What you should do: Write the next part of the article on the K2 leisure centre in Crawley, starting after its final sentence.

Leisure centre in Crawley, England

K2 is a sports and leisure facility covering just over 57000 m2 in Pease Pottage Hill Crawley, UK.

==Development==
The building belongs to Crawley Borough Council and was completed in 2005 for £25.76m. It replaced Crawley leisure centre (built in 1964) the same year, which was sold for £32m in order to fund K2 (Crawley also received £5m through land swaps with the county council). John Thraves; Crawley Council member is quoted as saying "I am very pleased to tell rate-payers of Crawley that it has not cost them a penny" in an interview with the BBC. In January 2018 it received upgrades to its gym equipment worth £300,000.

==Management==
In November 2018 it was taken over by SLM operating as Everyone Active, along with the gym, sports hall and café in the Bewbush Centre and the 3G pitch and pavilion in Broadfield.

Records taken from a collection
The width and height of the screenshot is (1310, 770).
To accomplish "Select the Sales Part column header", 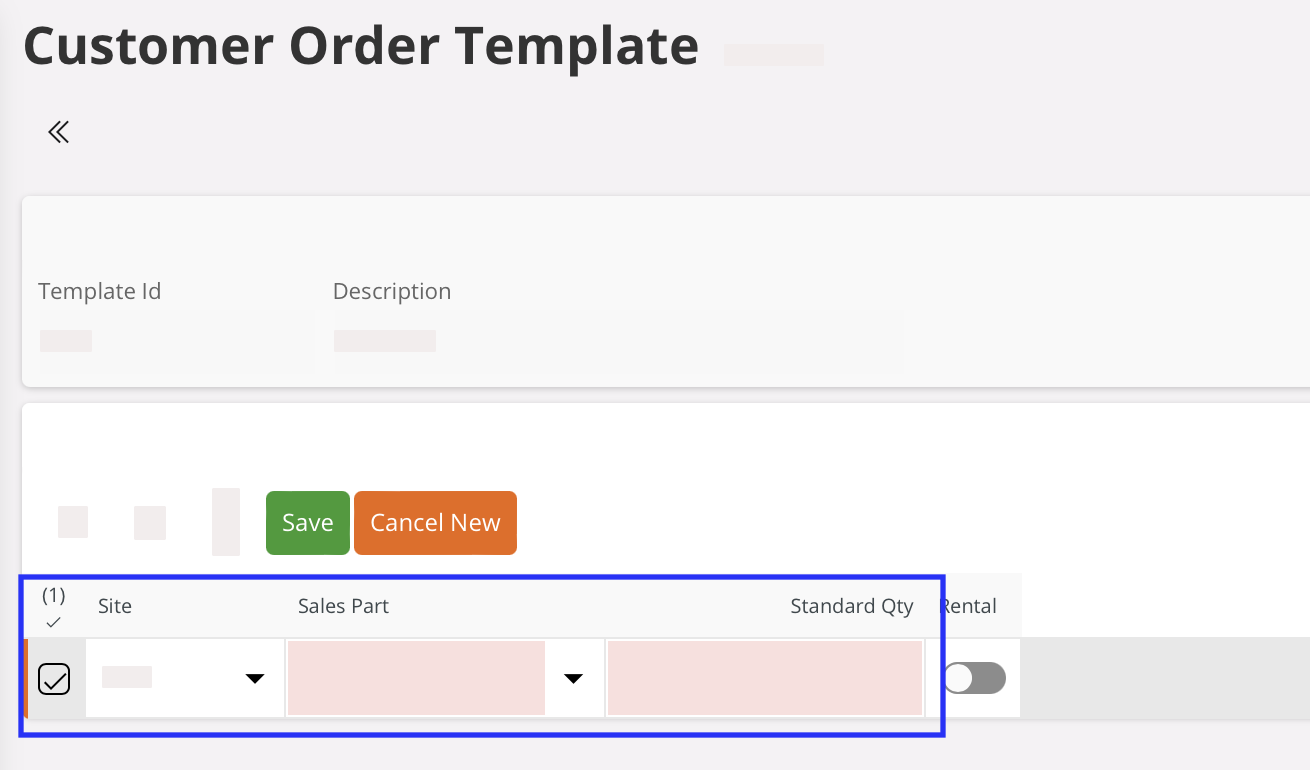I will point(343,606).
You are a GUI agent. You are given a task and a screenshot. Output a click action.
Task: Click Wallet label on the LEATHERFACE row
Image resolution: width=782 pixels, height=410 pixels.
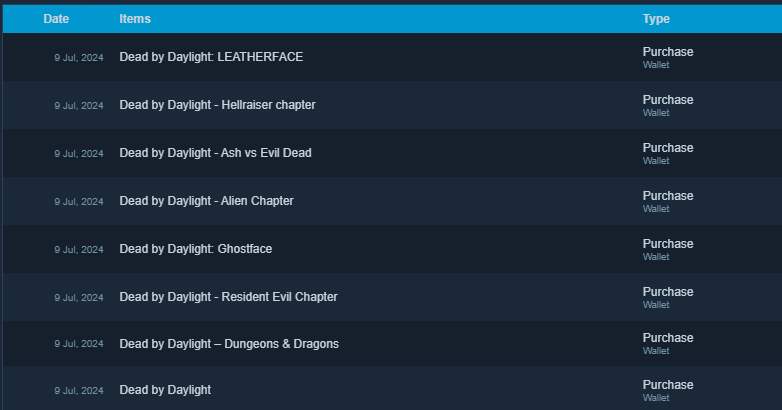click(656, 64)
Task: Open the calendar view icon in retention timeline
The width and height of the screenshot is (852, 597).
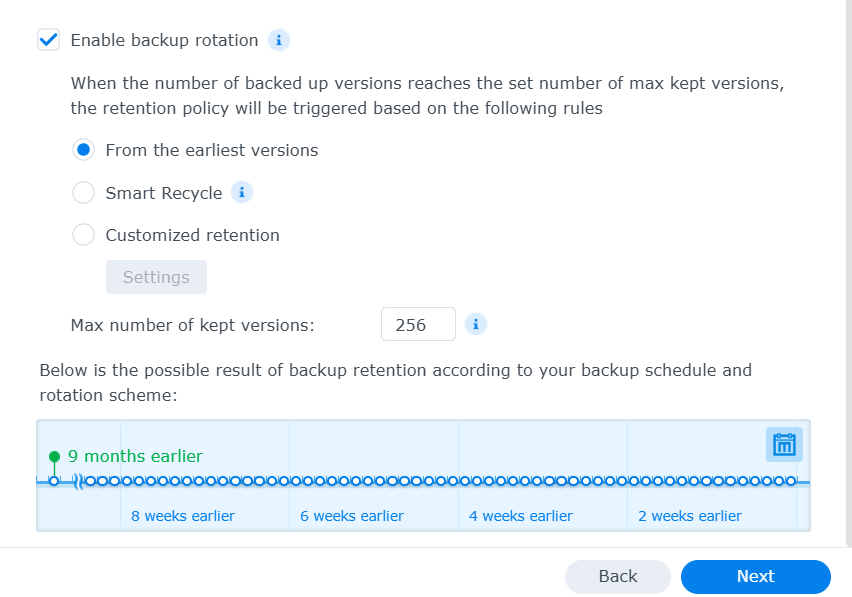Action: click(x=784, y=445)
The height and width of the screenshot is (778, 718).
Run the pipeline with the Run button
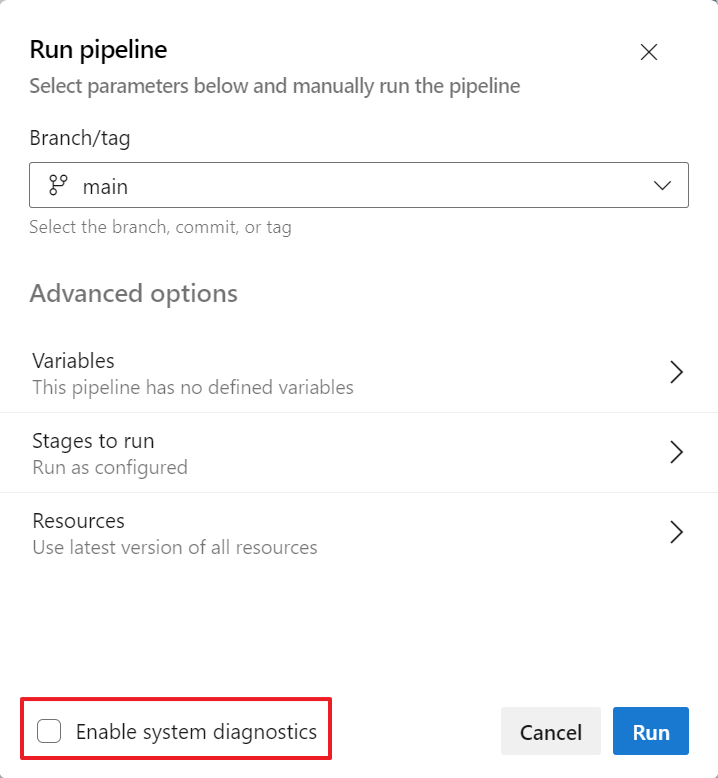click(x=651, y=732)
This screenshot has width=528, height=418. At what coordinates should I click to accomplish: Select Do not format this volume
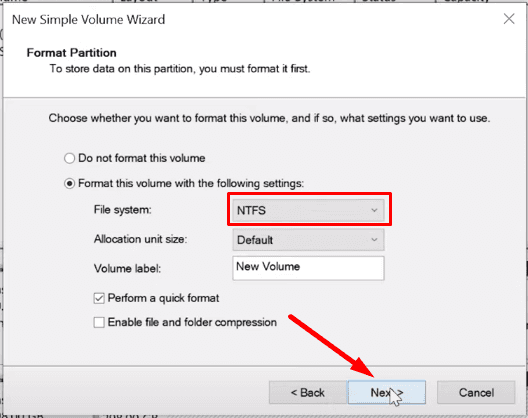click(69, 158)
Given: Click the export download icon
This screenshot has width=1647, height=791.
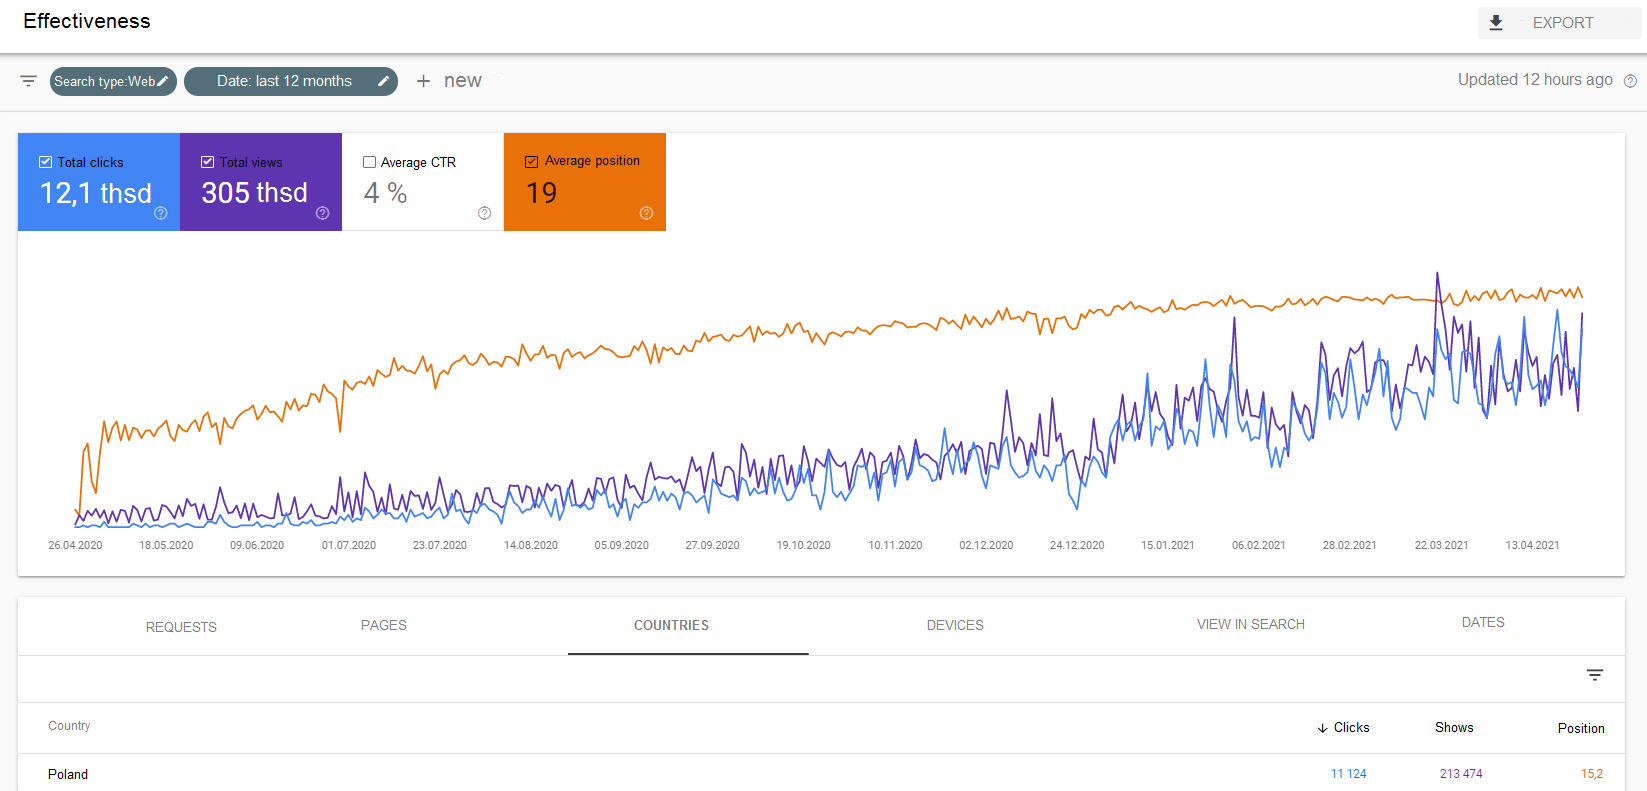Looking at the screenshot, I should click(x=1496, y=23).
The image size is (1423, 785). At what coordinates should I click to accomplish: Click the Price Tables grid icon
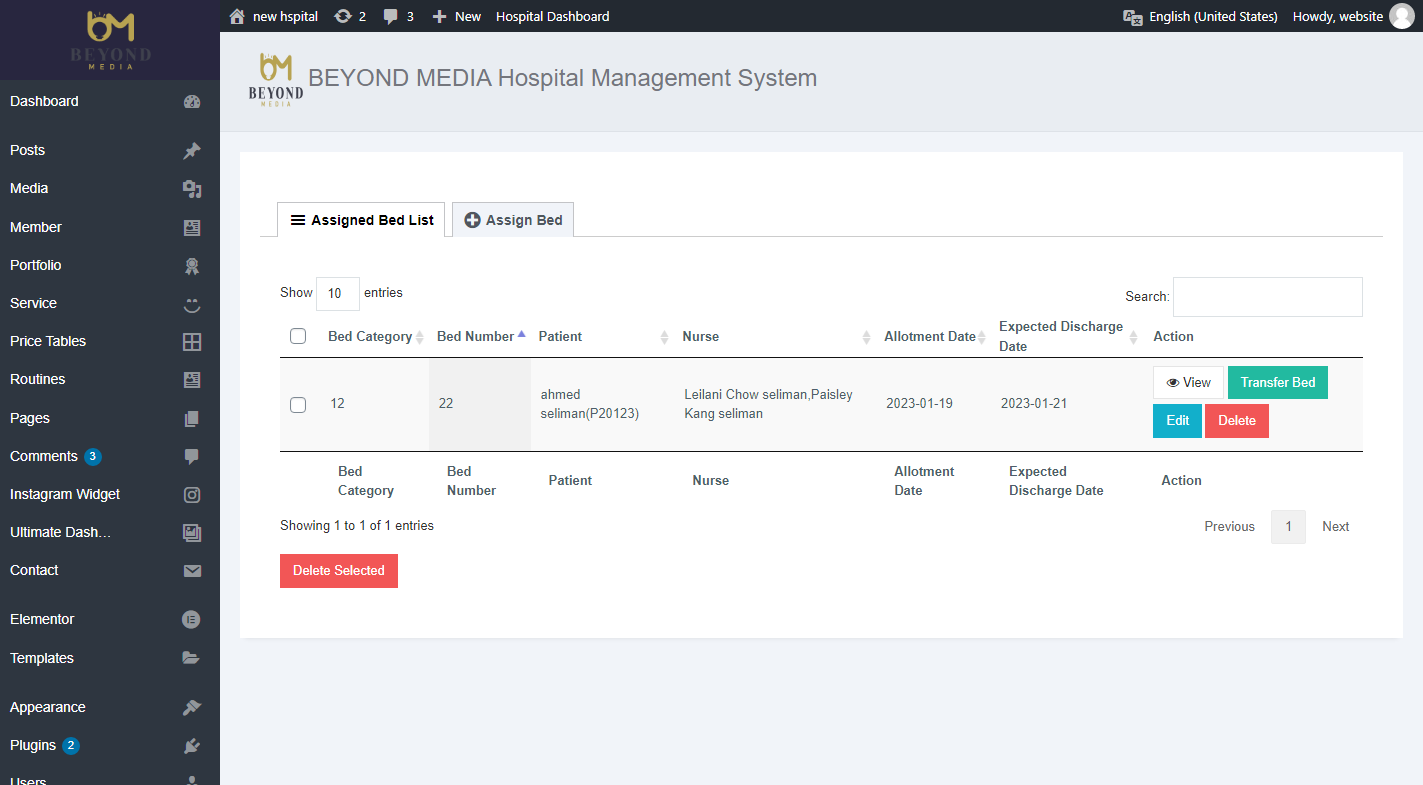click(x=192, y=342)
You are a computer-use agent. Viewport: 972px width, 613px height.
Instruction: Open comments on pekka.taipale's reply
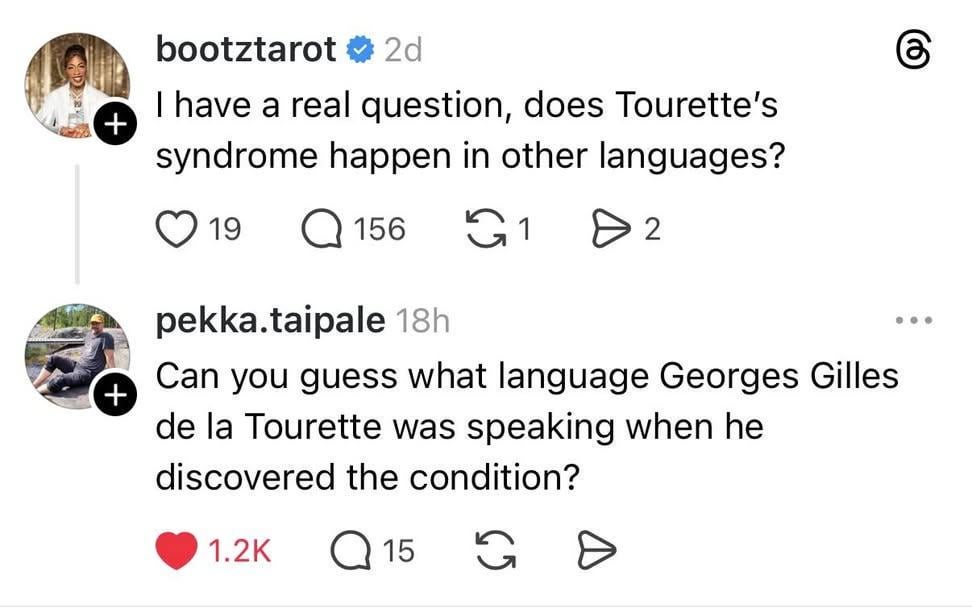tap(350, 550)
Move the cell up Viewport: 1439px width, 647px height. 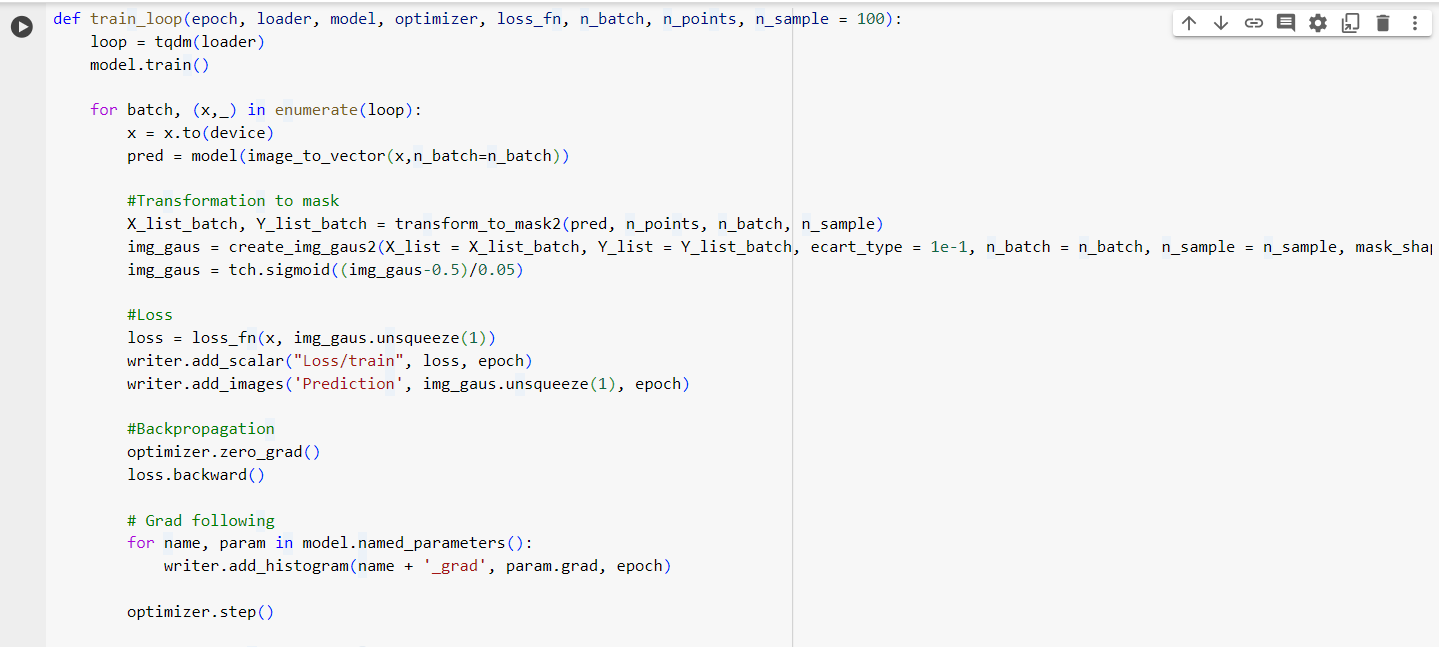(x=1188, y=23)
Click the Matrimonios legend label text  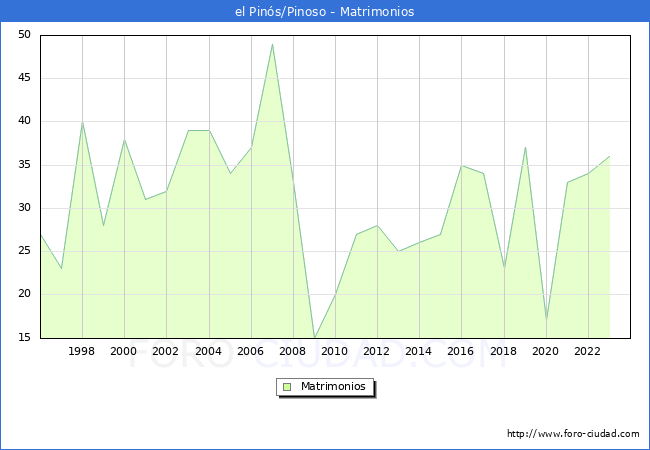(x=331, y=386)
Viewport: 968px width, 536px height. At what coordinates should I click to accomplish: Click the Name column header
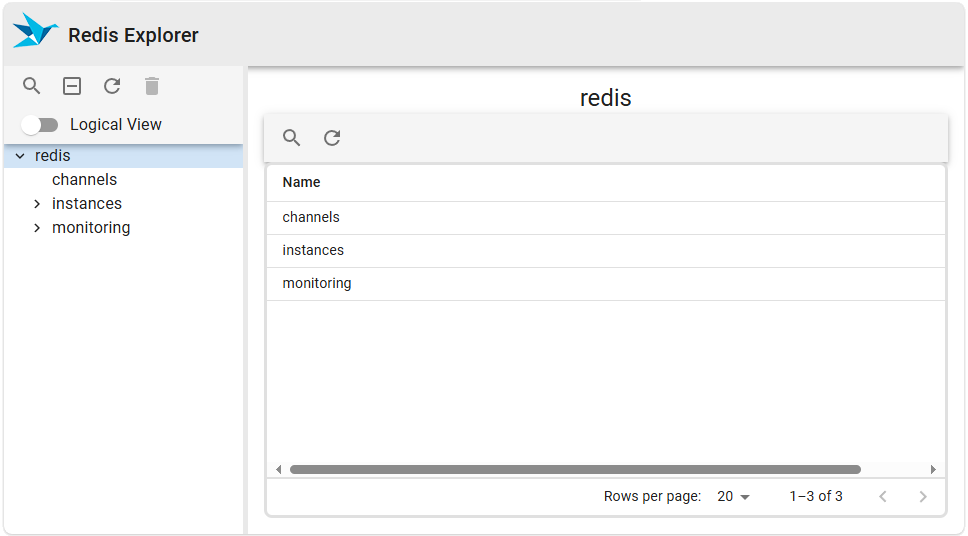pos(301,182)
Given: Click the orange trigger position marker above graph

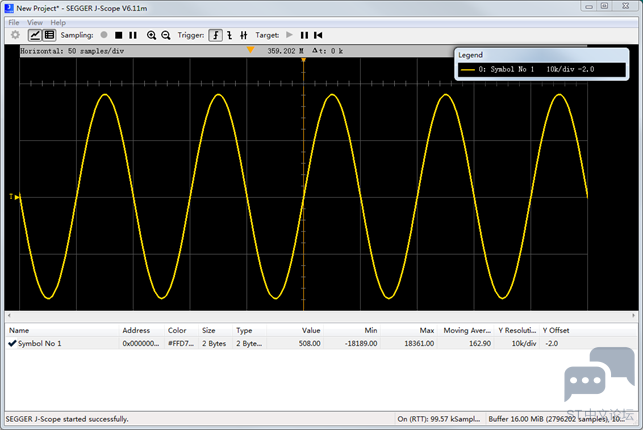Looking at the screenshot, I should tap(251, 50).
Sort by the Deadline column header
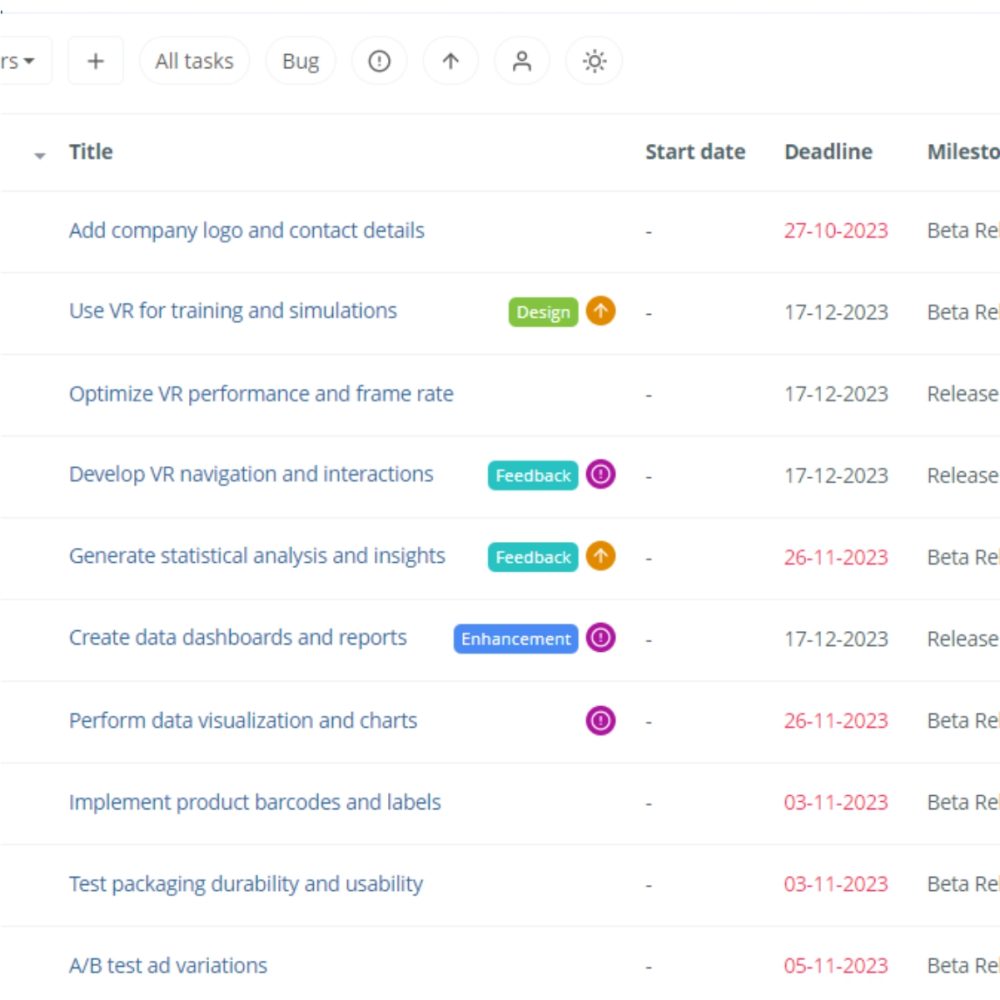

Result below:
== List of facilities ==
- Olympic size swimming pool
- Kid's Pool
- Gym
- Climbing wall
- Creche
- Sauna & Steam Room
- Indoor golf
- Sports shop
- Cafe
- Squash courts
- 8-Lane Running Track
- Athletic Equipment
- Hairdressers
- Racket Sports Facility
- Osteopath Clinic
- Bowls court
- Trampolines

== 2018 Snooker Open ==
K2 hosted the English Open snooker tournament in October 2018. On the first day of the open, current title holder, Ronnie O'Sullivan described the venue as "a bit of a hellhole", stating "all I can smell is urine." World Snooker responded to these comments praising the centre in a statement that said that "K2 Crawley is an excellent venue with very good facilities." World Champion Mark Williams concurred and is quoted as saying "We play in leisure centres all over the place and this is one of the better ones." Mark Davis reached his first career ranking final after beating O'Sullivan in the semi-final. Stuart Bingham went on to win the final, breaking down in tears following his victory, his first triumph since his return from a 6-month ban for betting on matches.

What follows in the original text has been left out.